▶ Your instructions:
The entries below must be restated word for word.

Exercise input below:

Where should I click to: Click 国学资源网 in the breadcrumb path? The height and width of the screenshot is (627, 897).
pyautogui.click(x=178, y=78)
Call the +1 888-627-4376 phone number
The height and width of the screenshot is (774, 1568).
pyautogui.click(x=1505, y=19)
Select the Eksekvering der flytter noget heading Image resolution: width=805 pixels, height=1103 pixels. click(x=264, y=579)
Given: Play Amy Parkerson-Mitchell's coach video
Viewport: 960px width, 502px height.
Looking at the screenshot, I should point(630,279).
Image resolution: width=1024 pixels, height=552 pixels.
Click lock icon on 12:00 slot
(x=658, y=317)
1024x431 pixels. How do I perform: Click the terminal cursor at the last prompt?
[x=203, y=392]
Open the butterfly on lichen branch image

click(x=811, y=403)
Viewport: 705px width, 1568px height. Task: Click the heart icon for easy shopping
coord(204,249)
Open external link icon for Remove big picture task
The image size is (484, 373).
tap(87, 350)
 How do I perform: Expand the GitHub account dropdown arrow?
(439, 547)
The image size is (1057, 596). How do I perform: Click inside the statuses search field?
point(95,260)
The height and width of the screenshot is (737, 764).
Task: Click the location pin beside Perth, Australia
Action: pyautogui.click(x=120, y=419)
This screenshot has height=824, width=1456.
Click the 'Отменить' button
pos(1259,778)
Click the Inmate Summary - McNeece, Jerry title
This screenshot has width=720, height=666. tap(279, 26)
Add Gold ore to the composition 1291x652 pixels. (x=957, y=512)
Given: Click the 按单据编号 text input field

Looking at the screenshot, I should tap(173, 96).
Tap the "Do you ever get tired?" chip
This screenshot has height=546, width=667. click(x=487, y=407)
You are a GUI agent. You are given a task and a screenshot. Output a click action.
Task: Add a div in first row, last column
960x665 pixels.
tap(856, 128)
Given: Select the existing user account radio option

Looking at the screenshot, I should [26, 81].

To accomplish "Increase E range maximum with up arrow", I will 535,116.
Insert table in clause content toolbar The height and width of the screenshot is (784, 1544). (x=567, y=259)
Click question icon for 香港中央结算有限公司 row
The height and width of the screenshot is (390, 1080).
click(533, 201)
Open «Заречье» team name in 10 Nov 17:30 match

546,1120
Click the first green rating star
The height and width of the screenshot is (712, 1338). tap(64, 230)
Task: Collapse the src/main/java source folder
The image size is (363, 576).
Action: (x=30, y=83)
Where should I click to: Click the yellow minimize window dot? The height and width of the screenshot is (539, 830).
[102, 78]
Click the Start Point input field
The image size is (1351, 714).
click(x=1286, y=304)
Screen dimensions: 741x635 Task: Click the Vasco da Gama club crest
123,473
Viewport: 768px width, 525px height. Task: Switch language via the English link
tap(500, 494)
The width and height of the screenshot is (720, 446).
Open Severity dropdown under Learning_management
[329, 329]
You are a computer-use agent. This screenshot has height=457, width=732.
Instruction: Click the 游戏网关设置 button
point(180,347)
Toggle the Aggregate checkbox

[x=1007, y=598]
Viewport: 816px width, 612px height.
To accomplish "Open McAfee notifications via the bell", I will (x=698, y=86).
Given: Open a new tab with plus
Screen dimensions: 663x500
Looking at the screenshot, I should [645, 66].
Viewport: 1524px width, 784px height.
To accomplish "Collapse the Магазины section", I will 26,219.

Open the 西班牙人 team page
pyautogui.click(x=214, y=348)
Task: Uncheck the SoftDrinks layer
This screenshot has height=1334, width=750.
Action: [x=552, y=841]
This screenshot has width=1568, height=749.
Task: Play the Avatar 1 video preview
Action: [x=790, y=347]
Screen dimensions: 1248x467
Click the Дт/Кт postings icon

End of Exercise input.

▶ Result for this task:
Where should I click to: Click 国学资源网 in the breadcrumb path? The height and width of the screenshot is (627, 897).
pyautogui.click(x=178, y=78)
Call the +1 888-627-4376 phone number
The height and width of the screenshot is (774, 1568).
pyautogui.click(x=1505, y=19)
Select the Eksekvering der flytter noget heading Image resolution: width=805 pixels, height=1103 pixels. click(x=264, y=579)
Given: Play Amy Parkerson-Mitchell's coach video
Viewport: 960px width, 502px height.
Looking at the screenshot, I should point(630,279).
Image resolution: width=1024 pixels, height=552 pixels.
Click lock icon on 12:00 slot
(x=658, y=317)
1024x431 pixels. How do I perform: Click the terminal cursor at the last prompt?
[x=203, y=392]
Open the butterfly on lichen branch image

click(x=811, y=403)
Viewport: 705px width, 1568px height. Task: Click the heart icon for easy shopping
coord(204,249)
Open external link icon for Remove big picture task
The image size is (484, 373).
tap(87, 350)
 How do I perform: Expand the GitHub account dropdown arrow?
(439, 547)
The image size is (1057, 596). How do I perform: Click inside the statuses search field?
point(95,260)
The height and width of the screenshot is (737, 764).
Task: Click the location pin beside Perth, Australia
Action: pyautogui.click(x=120, y=419)
This screenshot has height=824, width=1456.
Click the 'Отменить' button
pos(1259,778)
Click the Inmate Summary - McNeece, Jerry title
This screenshot has width=720, height=666. tap(279, 26)
Add Gold ore to the composition 1291x652 pixels. (x=957, y=512)
Given: Click the 按单据编号 text input field

Looking at the screenshot, I should tap(173, 96).
Tap the "Do you ever get tired?" chip
This screenshot has height=546, width=667. click(x=487, y=407)
You are a GUI agent. You are given a task and a screenshot. Output a click action.
Task: Add a div in first row, last column
960x665 pixels.
tap(856, 128)
Given: Select the existing user account radio option

Looking at the screenshot, I should [26, 81].

To accomplish "Increase E range maximum with up arrow", I will 535,116.
Insert table in clause content toolbar The height and width of the screenshot is (784, 1544). (x=567, y=259)
Click question icon for 香港中央结算有限公司 row
The height and width of the screenshot is (390, 1080).
click(533, 201)
Open «Заречье» team name in 10 Nov 17:30 match

546,1120
Click the first green rating star
The height and width of the screenshot is (712, 1338). tap(64, 230)
Task: Collapse the src/main/java source folder
The image size is (363, 576).
Action: (x=30, y=83)
Where should I click to: Click the yellow minimize window dot? The height and width of the screenshot is (539, 830).
[102, 78]
Click the Start Point input field
The image size is (1351, 714).
click(x=1286, y=304)
Screen dimensions: 741x635 Task: Click the Vasco da Gama club crest
123,473
Viewport: 768px width, 525px height. Task: Switch language via the English link
tap(500, 494)
The width and height of the screenshot is (720, 446).
Open Severity dropdown under Learning_management
[329, 329]
You are a computer-use agent. This screenshot has height=457, width=732.
Instruction: Click the 游戏网关设置 button
point(180,347)
Toggle the Aggregate checkbox

[x=1007, y=598]
Viewport: 816px width, 612px height.
To accomplish "Open McAfee notifications via the bell", I will (x=698, y=86).
Given: Open a new tab with plus
Screen dimensions: 663x500
Looking at the screenshot, I should [645, 66].
Viewport: 1524px width, 784px height.
To accomplish "Collapse the Магазины section", I will 26,219.

Open the 西班牙人 team page
pyautogui.click(x=214, y=348)
Task: Uncheck the SoftDrinks layer
This screenshot has height=1334, width=750.
Action: [x=552, y=841]
This screenshot has width=1568, height=749.
Task: Play the Avatar 1 video preview
Action: [x=790, y=347]
Screen dimensions: 1248x467
Click the Дт/Кт postings icon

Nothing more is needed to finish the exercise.